▸ **EXERCISE GOAL**
Reproduce, character for character, the entries from their opening line through the line with "Screen dimensions: 736x376".

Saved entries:
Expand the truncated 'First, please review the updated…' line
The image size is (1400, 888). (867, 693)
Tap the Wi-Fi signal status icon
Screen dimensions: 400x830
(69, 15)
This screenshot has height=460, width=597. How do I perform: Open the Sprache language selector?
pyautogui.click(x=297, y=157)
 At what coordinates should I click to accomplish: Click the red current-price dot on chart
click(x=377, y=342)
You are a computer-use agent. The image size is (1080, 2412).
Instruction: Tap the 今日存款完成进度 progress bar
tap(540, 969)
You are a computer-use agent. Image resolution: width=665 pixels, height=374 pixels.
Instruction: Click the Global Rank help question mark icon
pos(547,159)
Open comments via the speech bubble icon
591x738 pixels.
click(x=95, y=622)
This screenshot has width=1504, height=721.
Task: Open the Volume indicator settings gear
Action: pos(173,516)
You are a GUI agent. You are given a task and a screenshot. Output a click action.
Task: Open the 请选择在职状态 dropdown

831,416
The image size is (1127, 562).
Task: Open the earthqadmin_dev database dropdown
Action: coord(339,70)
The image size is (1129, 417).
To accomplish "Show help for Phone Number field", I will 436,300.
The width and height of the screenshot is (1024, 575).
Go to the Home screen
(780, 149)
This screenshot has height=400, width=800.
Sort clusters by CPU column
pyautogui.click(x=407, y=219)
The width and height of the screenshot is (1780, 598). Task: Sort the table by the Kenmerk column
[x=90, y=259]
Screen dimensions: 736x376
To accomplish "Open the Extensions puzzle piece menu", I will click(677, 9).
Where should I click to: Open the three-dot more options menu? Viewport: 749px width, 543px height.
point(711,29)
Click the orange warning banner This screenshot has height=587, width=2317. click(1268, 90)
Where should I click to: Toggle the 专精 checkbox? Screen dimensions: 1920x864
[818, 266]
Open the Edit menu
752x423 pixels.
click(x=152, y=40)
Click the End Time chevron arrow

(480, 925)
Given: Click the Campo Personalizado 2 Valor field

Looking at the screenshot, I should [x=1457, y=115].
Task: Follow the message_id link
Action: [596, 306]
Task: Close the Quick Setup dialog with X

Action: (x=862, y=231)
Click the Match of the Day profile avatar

▸ **SOLUTION TO THIS PROBLEM**
Expand the truncated 'First, please review the updated…' line
The image size is (1400, 888). (867, 693)
Tap the Wi-Fi signal status icon
Screen dimensions: 400x830
(69, 15)
This screenshot has height=460, width=597. How do I perform: Open the Sprache language selector?
pyautogui.click(x=297, y=157)
 At what coordinates should I click to accomplish: Click the red current-price dot on chart
click(x=377, y=342)
You are a computer-use agent. The image size is (1080, 2412).
Instruction: Tap the 今日存款完成进度 progress bar
tap(540, 969)
You are a computer-use agent. Image resolution: width=665 pixels, height=374 pixels.
Instruction: Click the Global Rank help question mark icon
pos(547,159)
Open comments via the speech bubble icon
591x738 pixels.
click(x=95, y=622)
This screenshot has width=1504, height=721.
Task: Open the Volume indicator settings gear
Action: pos(173,516)
You are a GUI agent. You are given a task and a screenshot. Output a click action.
Task: Open the 请选择在职状态 dropdown

831,416
The image size is (1127, 562).
Task: Open the earthqadmin_dev database dropdown
Action: coord(339,70)
The image size is (1129, 417).
To accomplish "Show help for Phone Number field", I will 436,300.
The width and height of the screenshot is (1024, 575).
Go to the Home screen
(780, 149)
This screenshot has height=400, width=800.
Sort clusters by CPU column
pyautogui.click(x=407, y=219)
The width and height of the screenshot is (1780, 598). Task: Sort the table by the Kenmerk column
[x=90, y=259]
Screen dimensions: 736x376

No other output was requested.